L’appel d’urgence à 8 h 30
J’arrive au bureau à 9 h 00. Je suis basé à Valence, donc c’est une affaire de 15 minutes en voiture. Première chose : je demande à Sophie ce qui s’est passé exactement. Son équipe n’a rien changé. Pas de reboot volontaire. Pas de manipulation sur le poste. Nadège était en train de saisir une facture fournisseur quand tout s’est figé.
C’est important : avant même de toucher à la machine, je comprends le contexte. C’est comme un médecin qui interroge le patient avant de faire les analyses. Voici ce que j’ai noté :
-
Le poste était actif depuis 7 jours sans reboot
-
Nadège travaille sous Windows 10 Pro
-
La comptabilité tourne sur un logiciel de gestion hébergé localement (Ciel, version 2024)
-
Le disque de la PME est saturé à 87 % selon le monitoring que j’ai mis en place
-
Aucune sauvegarde locale depuis 3 jours
Déjà, je sens où ça va : ralentissement système, puis gel complet.
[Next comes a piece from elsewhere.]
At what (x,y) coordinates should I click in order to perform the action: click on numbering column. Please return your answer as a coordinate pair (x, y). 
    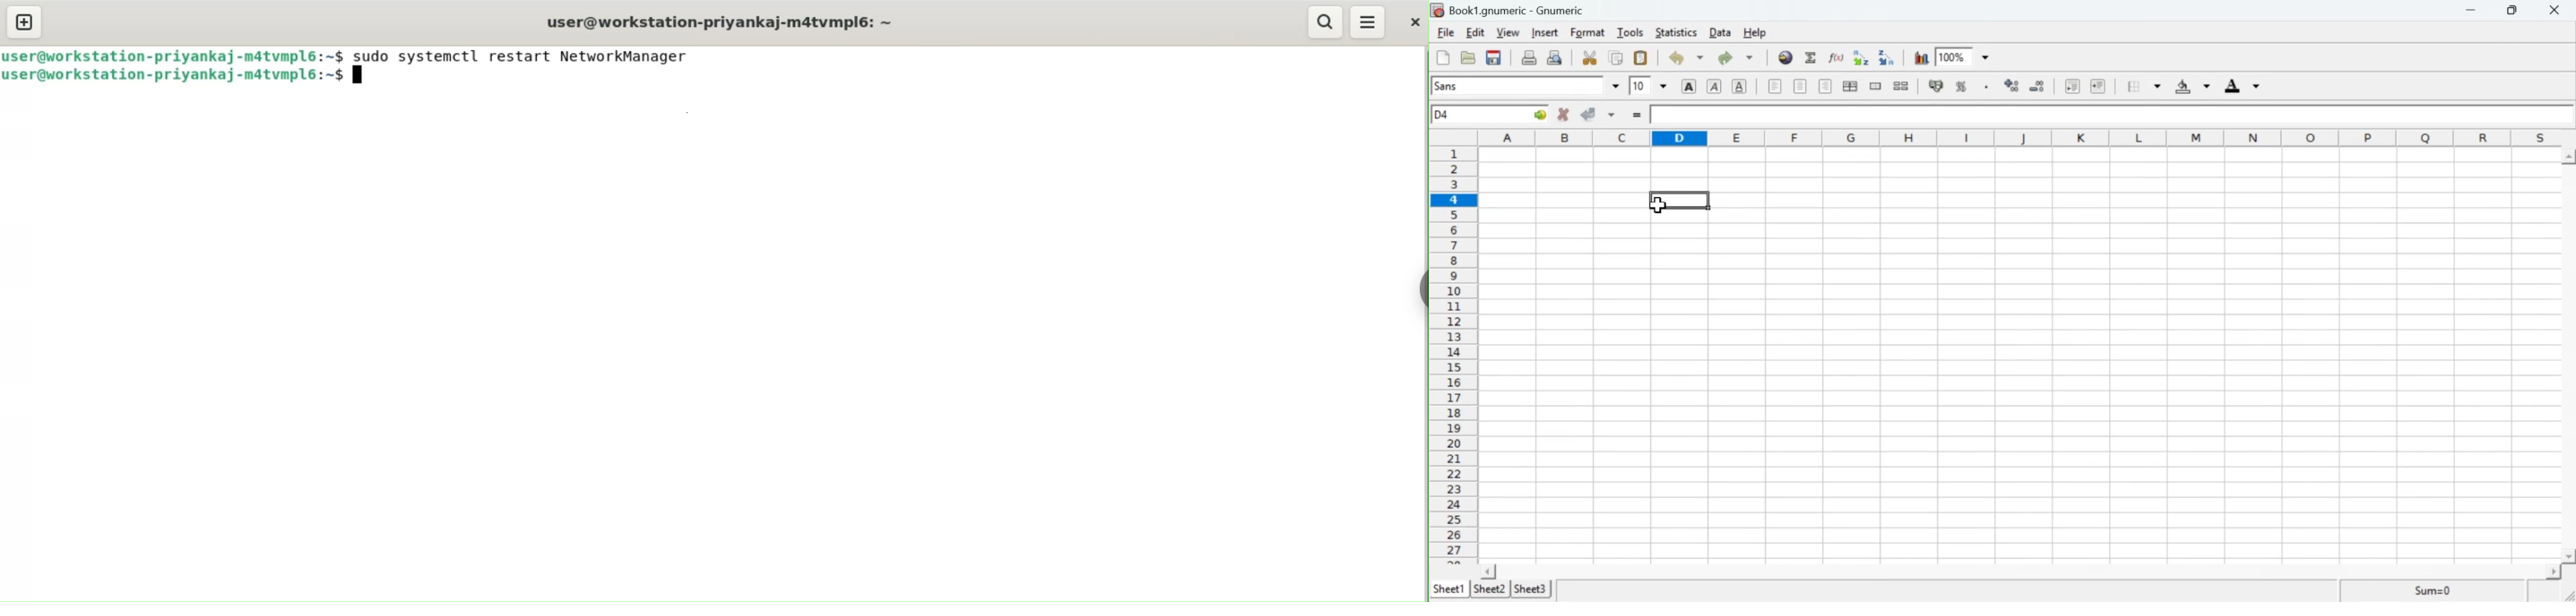
    Looking at the image, I should click on (1454, 353).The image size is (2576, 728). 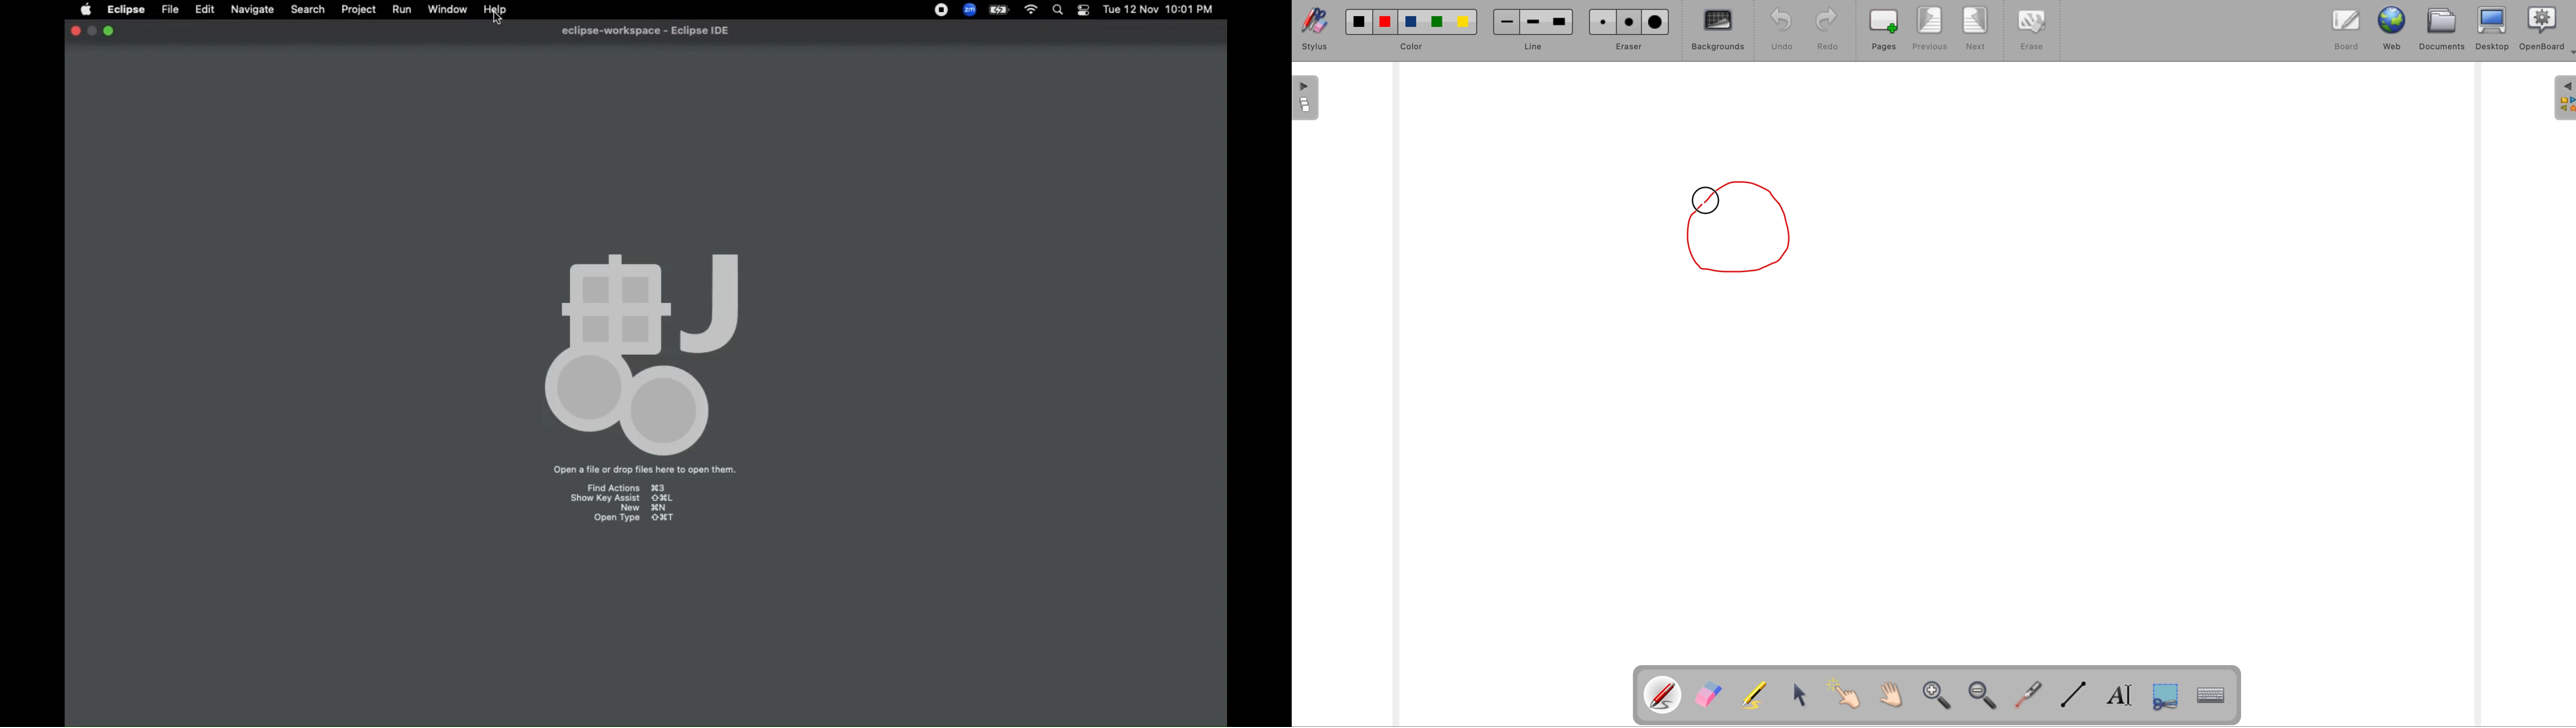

Pire que tout pour une comptable qui a des deadlines.
Diagnostic rapide : 30 premières minutes
Assis sur la chaise de Nadège, j’ouvre le gestionnaire de tâches. CPU à 92 %, mémoire RAM à 98 %. Disque dur : 87 % utilisé avec un espace libre de seulement 8 Go. C’est le problème numéro 1. Mais il y a aussi quelque chose qui semble inhabituel : quatre processus « svchosts.exe » en arrière-plan qui consomment 40 % du CPU ensemble.
Je lance un scan rapide avec Windows Defender (j’aurais préféré avoir installé un antivirus tiers dès le départ, mais c’est un sujet pour une autre fois). Le scan ne détecte rien, mais ça me prend 20 minutes. Pendant ce temps, je jette un œil aux logs événements Windows. Bingo : des erreurs « Insufficient system resources » depuis 6 h 45 du matin. Ciel essayait d’accéder à une base de données corrompue.
La chaîne de causalité devient claire :
-
Disque plein → pas d’espace cache pour les opérations système
-
Fichier-base de données corrompu (probablement accident de reboot 7 jours avant) → logiciel de comptabilité bloqué
-
Logiciel bloqué → consommation anormale de ressources
-
Manque de RAM + disque plein = gel complet du système
Diagnostic confirmé en 28 minutes. Pas glamour, mais clair. Et surtout : Nadège ne perd pas ses données, elle y accède juste pas pour l’instant.
La résolution en trois actes
Acte 1 : Libérer de l’espace disque (30 minutes)
Avant tout, je sauvegarde les fichiers critiques sur mon disque externe. C’est une PME en Drôme, pas une grande structure, mais mes clients comptent sur moi pour ne pas perdre un centime de données. Je me connecte au serveur de sauvegarde (qu’ils ont — ouf) et je rapatrie les documents comptables des trois derniers mois.
Ensuite, je nettoie :
-
Fichiers temporaires Windows : 3,2 Go libérés (C:\Windows\Temp, %Temp%)
-
Cache de l’antivirus : 1,4 Go
-
Ancien dossier « Windows.old » : 2,1 Go (reste d’une ancienne mise à jour Windows)
-
Logs locaux : 800 Mo (nettoyage sélectif)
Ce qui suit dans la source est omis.